Scopre di aver contratto l'epatite C 36 anni dopo: chiesti 250mila euro di danni

L'atto di citazione è stato depositato al tribunale civile di Bologna. Il 64enne è assistito dagli avvocati Chiara Rinaldi e Francesca Giardini

Aveva contrasse l'epatite C con una trasfusione di sangue infetto all'ospedale di Lugo negli anni '60. Ma si è accorto di essere malato nel 2003, a distanza di 36 anni. L'uomo, un 64enne lughese, ha chiesto danni per circa 250 mila euro alla Regione Emilia-Romagna e all'Azienda Usl della Romagna. Era l'estate del 1967, quando il lughese venne ricoverato per un'ulcere. aveva 17 anni. Fu dimesso e si riprese. Poi per anni non fece piu' controlli clinici.

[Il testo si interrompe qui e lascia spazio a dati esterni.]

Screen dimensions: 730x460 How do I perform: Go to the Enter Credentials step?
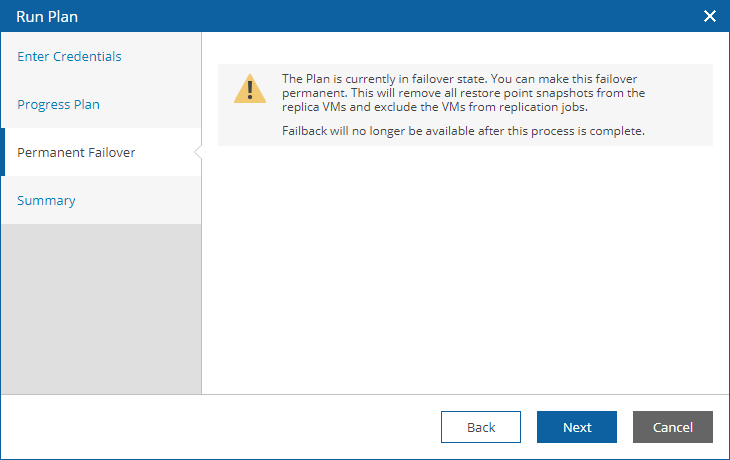pos(69,56)
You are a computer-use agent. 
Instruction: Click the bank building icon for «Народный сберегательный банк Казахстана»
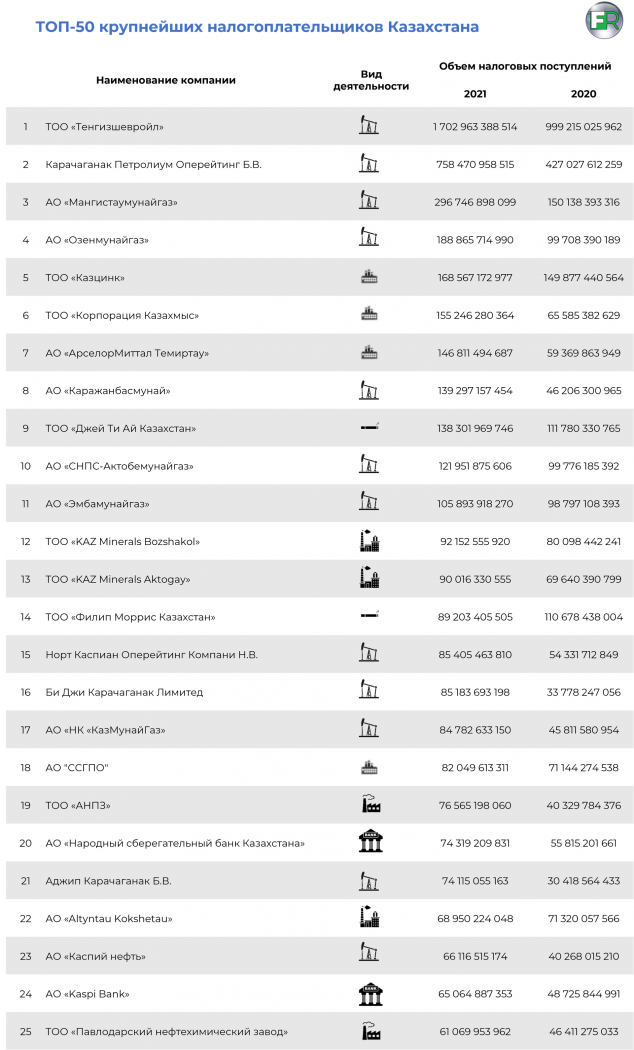(369, 842)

Nel 2003, prima di sostenere un banale intervento, gli accertamenti avevano evidenziato valori alterati. La diagnosi fu di epatite cronica C in evoluzione cirrogena e diabete mellito. Nello stesso anno gli fu riconosciuta un'invalidita' con riduzione della capacità lavorativa del 67%. L'anno successivo, inoltre, la commissione medica ospedaliera del centro militare di Medicina legale, riconobbe la sussistenza del nesso causale tra l'infezione da Epatite C e le trasfusioni del '67. Gli fu riconosciuto il diritto ad un assegno mensile.

Nel 2013 il malcapitato aveva avanzato richiesta di risarcimento alla Regione, senza risposta, e all'Ausl, che la rigettò. Così ha avviato la causa. L'atto di citazione è stato depositato al tribunale civile di Bologna. Il 64enne è assistito dagli avvocati Chiara Rinaldi e Francesca Giardini.